[Stored data entries]
****************************************
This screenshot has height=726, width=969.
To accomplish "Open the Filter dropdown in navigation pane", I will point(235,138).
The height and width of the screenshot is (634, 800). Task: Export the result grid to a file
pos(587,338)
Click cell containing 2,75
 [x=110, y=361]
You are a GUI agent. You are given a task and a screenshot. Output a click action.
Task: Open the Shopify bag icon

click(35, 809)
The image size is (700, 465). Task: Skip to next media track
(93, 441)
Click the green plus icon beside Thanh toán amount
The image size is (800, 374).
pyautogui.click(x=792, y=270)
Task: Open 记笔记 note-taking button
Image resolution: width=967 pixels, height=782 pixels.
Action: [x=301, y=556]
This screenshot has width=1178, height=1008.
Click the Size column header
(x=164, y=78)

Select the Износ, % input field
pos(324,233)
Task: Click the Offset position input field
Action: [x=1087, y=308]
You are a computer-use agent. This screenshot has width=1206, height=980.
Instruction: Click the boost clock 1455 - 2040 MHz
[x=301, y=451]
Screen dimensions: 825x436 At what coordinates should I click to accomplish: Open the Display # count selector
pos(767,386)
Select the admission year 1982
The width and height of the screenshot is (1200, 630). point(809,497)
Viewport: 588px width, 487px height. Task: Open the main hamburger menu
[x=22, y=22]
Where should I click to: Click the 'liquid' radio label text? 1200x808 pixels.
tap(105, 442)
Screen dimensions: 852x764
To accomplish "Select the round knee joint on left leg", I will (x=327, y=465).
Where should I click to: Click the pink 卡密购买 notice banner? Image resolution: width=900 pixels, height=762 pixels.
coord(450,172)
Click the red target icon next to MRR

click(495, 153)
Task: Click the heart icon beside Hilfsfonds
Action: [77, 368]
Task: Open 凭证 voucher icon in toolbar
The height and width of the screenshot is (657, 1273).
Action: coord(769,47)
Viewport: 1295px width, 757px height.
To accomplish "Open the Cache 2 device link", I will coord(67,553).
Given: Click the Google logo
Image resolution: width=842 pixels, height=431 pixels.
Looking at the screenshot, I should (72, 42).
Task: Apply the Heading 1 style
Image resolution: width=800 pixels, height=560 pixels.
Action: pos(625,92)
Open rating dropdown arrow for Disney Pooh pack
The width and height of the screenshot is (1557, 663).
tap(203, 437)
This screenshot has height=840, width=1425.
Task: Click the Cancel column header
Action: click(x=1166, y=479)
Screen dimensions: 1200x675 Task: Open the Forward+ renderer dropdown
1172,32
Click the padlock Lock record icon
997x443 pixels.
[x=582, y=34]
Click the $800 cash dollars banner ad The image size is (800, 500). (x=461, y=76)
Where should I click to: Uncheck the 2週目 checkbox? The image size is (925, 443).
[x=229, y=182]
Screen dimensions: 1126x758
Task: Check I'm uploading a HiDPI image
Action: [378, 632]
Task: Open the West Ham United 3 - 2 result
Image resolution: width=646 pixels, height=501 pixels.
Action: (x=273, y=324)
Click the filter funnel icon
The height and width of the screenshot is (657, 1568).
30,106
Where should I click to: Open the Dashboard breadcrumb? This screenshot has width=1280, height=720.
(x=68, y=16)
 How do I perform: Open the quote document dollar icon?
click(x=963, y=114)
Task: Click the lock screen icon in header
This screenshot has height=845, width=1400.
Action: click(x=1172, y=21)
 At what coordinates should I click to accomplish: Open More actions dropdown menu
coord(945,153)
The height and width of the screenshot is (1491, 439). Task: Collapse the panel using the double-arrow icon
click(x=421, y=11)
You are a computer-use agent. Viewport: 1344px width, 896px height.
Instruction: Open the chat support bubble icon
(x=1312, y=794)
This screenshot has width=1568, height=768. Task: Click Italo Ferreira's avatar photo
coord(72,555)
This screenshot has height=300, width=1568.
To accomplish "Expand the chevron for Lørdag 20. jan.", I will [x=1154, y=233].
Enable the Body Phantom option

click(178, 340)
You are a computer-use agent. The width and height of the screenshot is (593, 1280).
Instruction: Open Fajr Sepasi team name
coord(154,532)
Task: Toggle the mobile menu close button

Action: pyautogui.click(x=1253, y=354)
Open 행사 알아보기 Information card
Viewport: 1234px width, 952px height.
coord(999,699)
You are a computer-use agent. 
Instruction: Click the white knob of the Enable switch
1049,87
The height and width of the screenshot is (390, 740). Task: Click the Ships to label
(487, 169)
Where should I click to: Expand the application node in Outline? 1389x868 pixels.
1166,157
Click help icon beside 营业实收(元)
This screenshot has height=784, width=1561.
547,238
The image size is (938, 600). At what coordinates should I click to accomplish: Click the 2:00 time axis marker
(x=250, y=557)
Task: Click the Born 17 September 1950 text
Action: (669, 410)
****************************************
[EXERCISE]
The line containing "You are a computer-use agent. The" marks where to begin; copy it and every later line exactly, through the end of the data.

[EXERCISE RESULT]
You are a computer-use agent. The width and height of the screenshot is (593, 1280).
Instruction: Open Fajr Sepasi team name
coord(154,532)
Task: Toggle the mobile menu close button

Action: pyautogui.click(x=1253, y=354)
Open 행사 알아보기 Information card
Viewport: 1234px width, 952px height.
coord(999,699)
You are a computer-use agent. 
Instruction: Click the white knob of the Enable switch
1049,87
The height and width of the screenshot is (390, 740). Task: Click the Ships to label
(487, 169)
Where should I click to: Expand the application node in Outline? 1389x868 pixels.
1166,157
Click help icon beside 营业实收(元)
This screenshot has height=784, width=1561.
547,238
The image size is (938, 600). At what coordinates should I click to accomplish: Click the 2:00 time axis marker
(x=250, y=557)
Task: Click the Born 17 September 1950 text
Action: (669, 410)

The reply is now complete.